▶ **TASK GOAL**: Return exactly the lines from the one containing "Open the three-dot more options menu" through the last line of the records below, both included, and leave out any pictures.

[Source records]
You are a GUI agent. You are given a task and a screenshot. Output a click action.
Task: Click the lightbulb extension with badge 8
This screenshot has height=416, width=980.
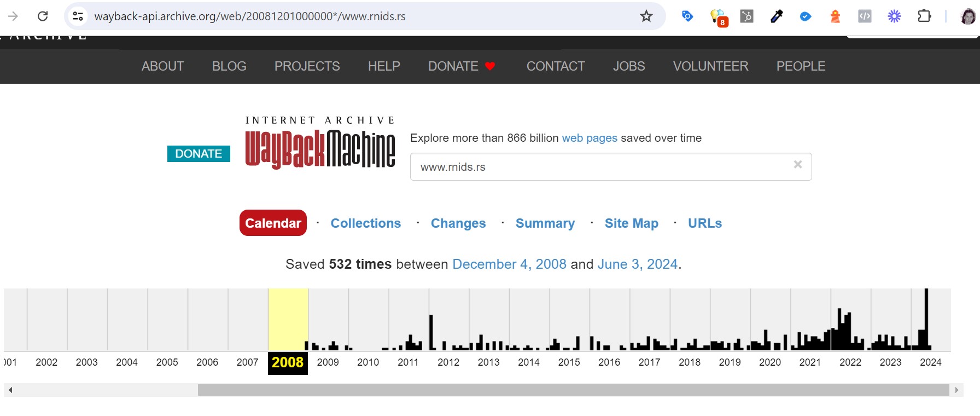coord(718,17)
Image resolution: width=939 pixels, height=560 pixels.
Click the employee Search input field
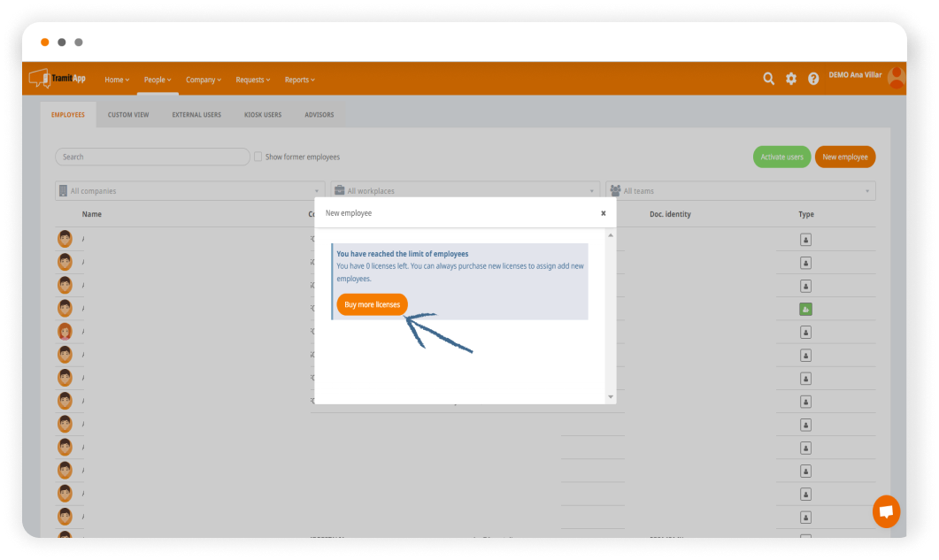tap(152, 157)
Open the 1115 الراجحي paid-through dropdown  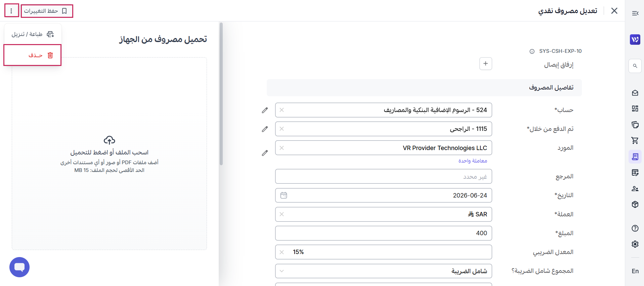point(383,129)
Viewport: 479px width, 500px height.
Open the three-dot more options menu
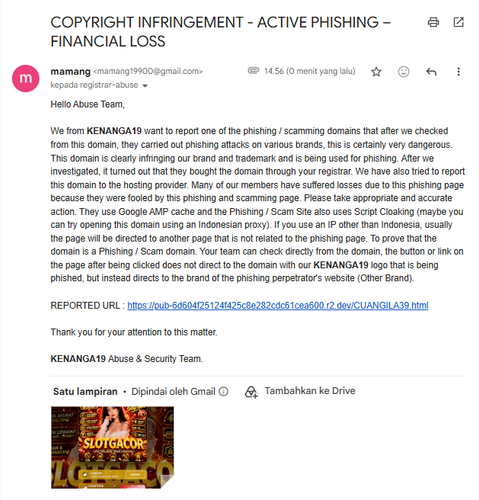(458, 72)
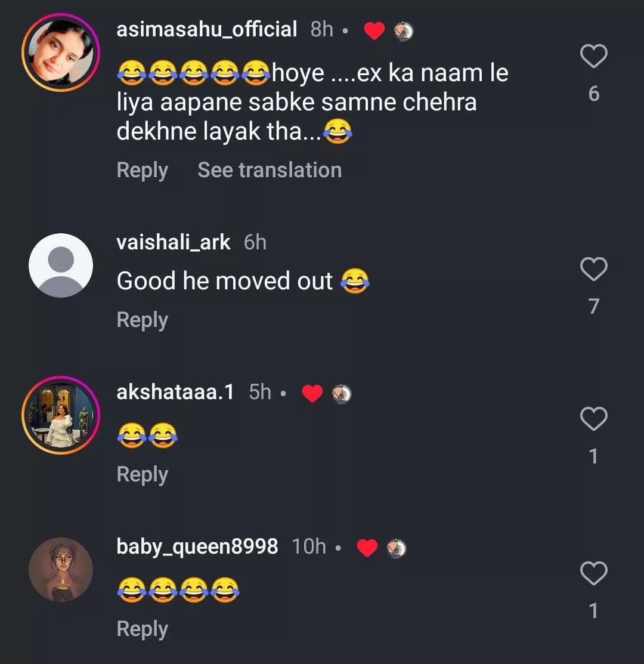This screenshot has width=644, height=664.
Task: Open vaishali_ark's default avatar
Action: (x=61, y=265)
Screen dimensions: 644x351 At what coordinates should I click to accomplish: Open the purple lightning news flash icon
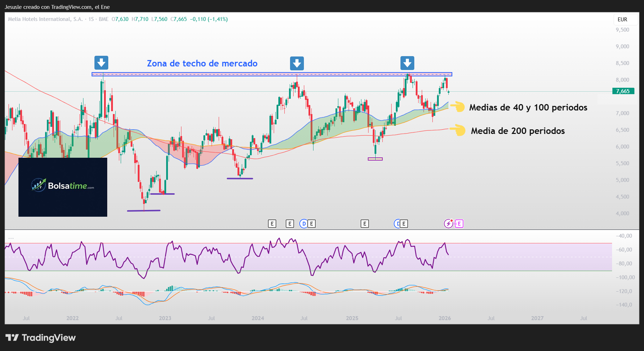tap(448, 223)
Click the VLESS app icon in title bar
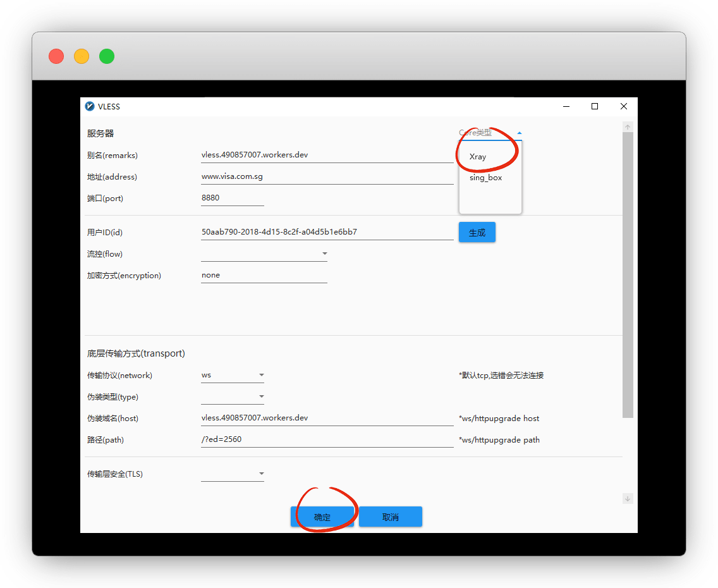 pos(90,106)
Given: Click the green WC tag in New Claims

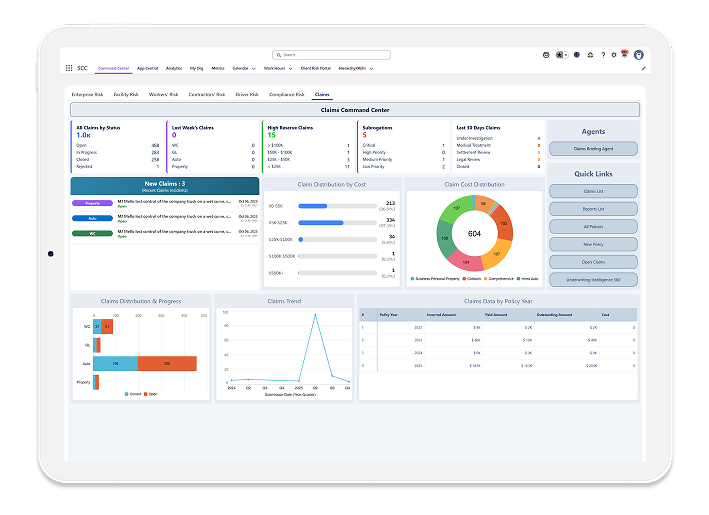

▶ **ANSWER FOR THIS EXERCISE**:
Open the three-dot more options menu
(458, 72)
This screenshot has width=644, height=664.
Task: Open vaishali_ark's default avatar
Action: (x=61, y=265)
Screen dimensions: 644x351 At what coordinates should I click to accomplish: Open the purple lightning news flash icon
tap(448, 223)
Click the VLESS app icon in title bar
 pos(90,106)
Given: Click the green WC tag in New Claims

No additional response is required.